Baseball is America’s pastime, but it's also the cause of a rising number of elbow and shoulder injuries in children and youths. Each year, thousands of kids seek medical attention for pain incurred on the baseball diamond. If your child participates in this popular summertime sport, you want to know how to keep them safe.
How Injuries Happen
Baseball practice and game schedules can be intense and grueling at the height of the season. Many kids are passionate about playing and improving and don't want to hold back, or haven't developed the ability to know when they're pushing too hard. Unfortunately, throwing too much, throwing too hard and failing to rest between practices or games can create the perfect storm for elbow and shoulder injuries.
One of the most common baseball-related injuries occurs when the ulnar collateral ligament (UCL) becomes torn and damaged through the motions of throwing and pitching. The UCL is the main elbow-stabilizing ligament, so it’s not surprising it becomes subject to damage in a sport that relies heavily on throwing a ball.
Tips for Prevention
Fortunately, many baseball injuries — including those affecting the UCL and shoulder — can be prevented. Encouraging children to take the following steps minimizes the risk of a painful and season-ending injury:
- Don’t skip warm-ups! Stretching, running and a gradual ramp up to throwing help avert injury.
- Even if you love pitching, rotate to other positions during practice. Communicate these desires with coaches.

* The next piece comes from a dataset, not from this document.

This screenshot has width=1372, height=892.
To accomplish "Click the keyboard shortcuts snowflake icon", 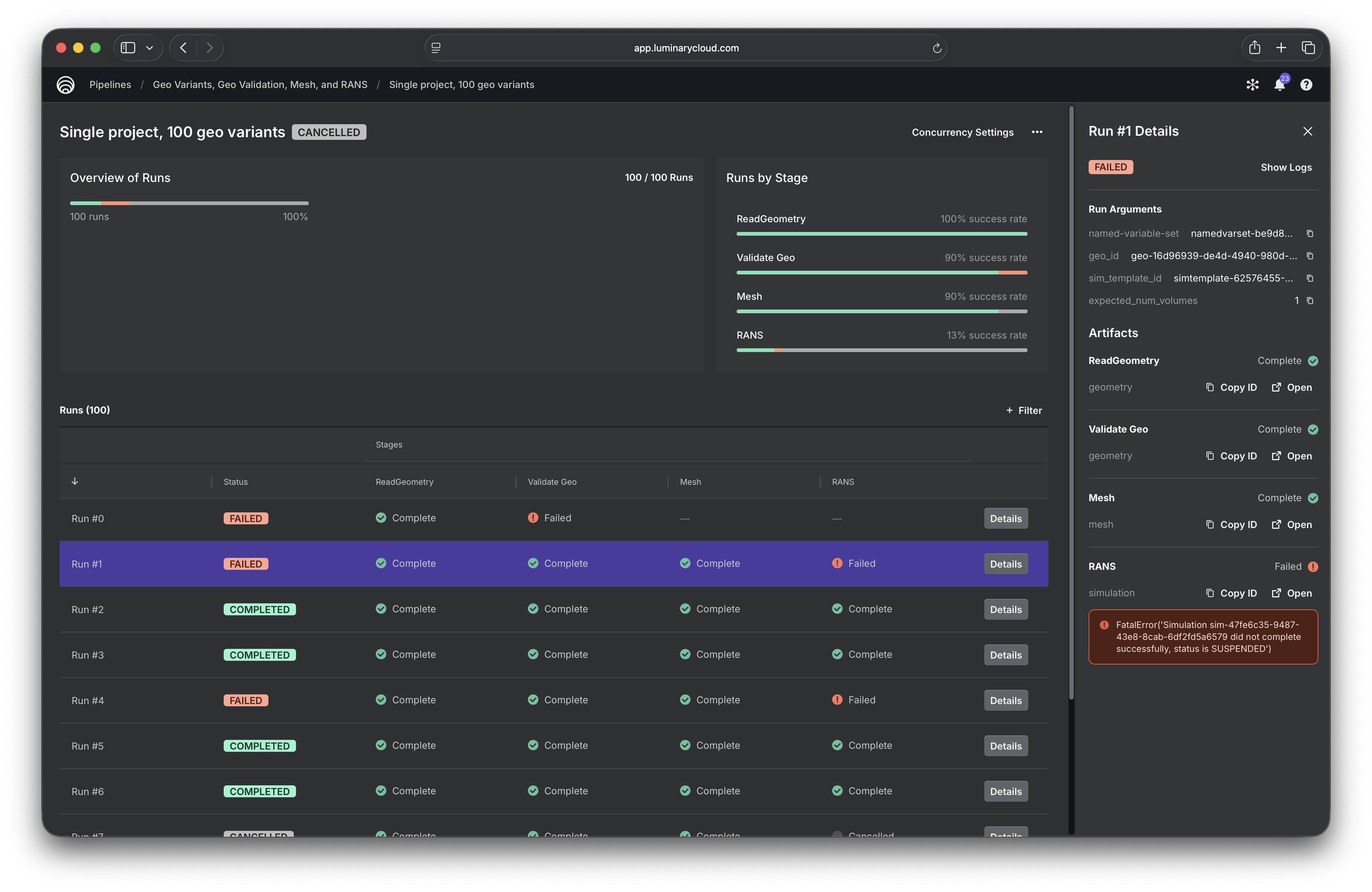I will (1253, 84).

- Avoid participating as a pitcher in leagues with overlapping seasons and don’t play year-round. Cross-training and rest are important, too.
- Fun as it may seem, don’t throw for a radar gun.
- Take a rest between pitching days.
- Work with coaches on good throwing and pitching form.
- Never play with elbow or shoulder pain and talk to a medical professional if these occur.
It is actually not that difficult to decrease the likelihood of common baseball injuries. The hard part might be convincing a kid who’s passionate about baseball to take these steps. It's important to communicate with the coach and other parents to develop some common understanding of what kids need to do to stay healthy and keep playing.
Treatment of Injuries
Even with careful preventive measures, injuries happen. If your child experiences pain or restriction of movement in the elbow or shoulder after practicing or playing, it’s a good idea to have them evaluated by a medical professional with expertise in sports injuries ASAP.
Some of the most basic treatment for injuries related to overuse fall under the acronym RICE:
Unfortunately for the player and often the team, it’s necessary to rest from what caused the injury — in other words, baseball. Ibuprofen may also help reduce pain. However, persistent pain, soreness, inflammation and restriction of motion should be evaluated. An examination would likely include X-rays and perhaps an MRI.
Potential treatments that may be indicated include:
Rest cure: Some injuries may be able to resolve by merely taking a period of time away from baseball and other activities that may aggravate the injury. An orthopedist who specializes in sports injury can advise you on an appropriate period of time and give you the go-ahead to return to the field.
Rehabilitation: If a concern exists about losing fitness — muscle tone, endurance, flexibility — during a rest period, physical therapy may also be prescribed.
Surgery: In cases where failure to treat has caused a long-term or permanent deformity or disability, orthopedic surgery may be needed. Overuse injuries can be particularly complicated for kids because they can affect growing bodies differently than adults.
Baseball and other sports injuries don’t have to put your child on the sidelines for long, especially if you seek appropriate treatment when problems arise.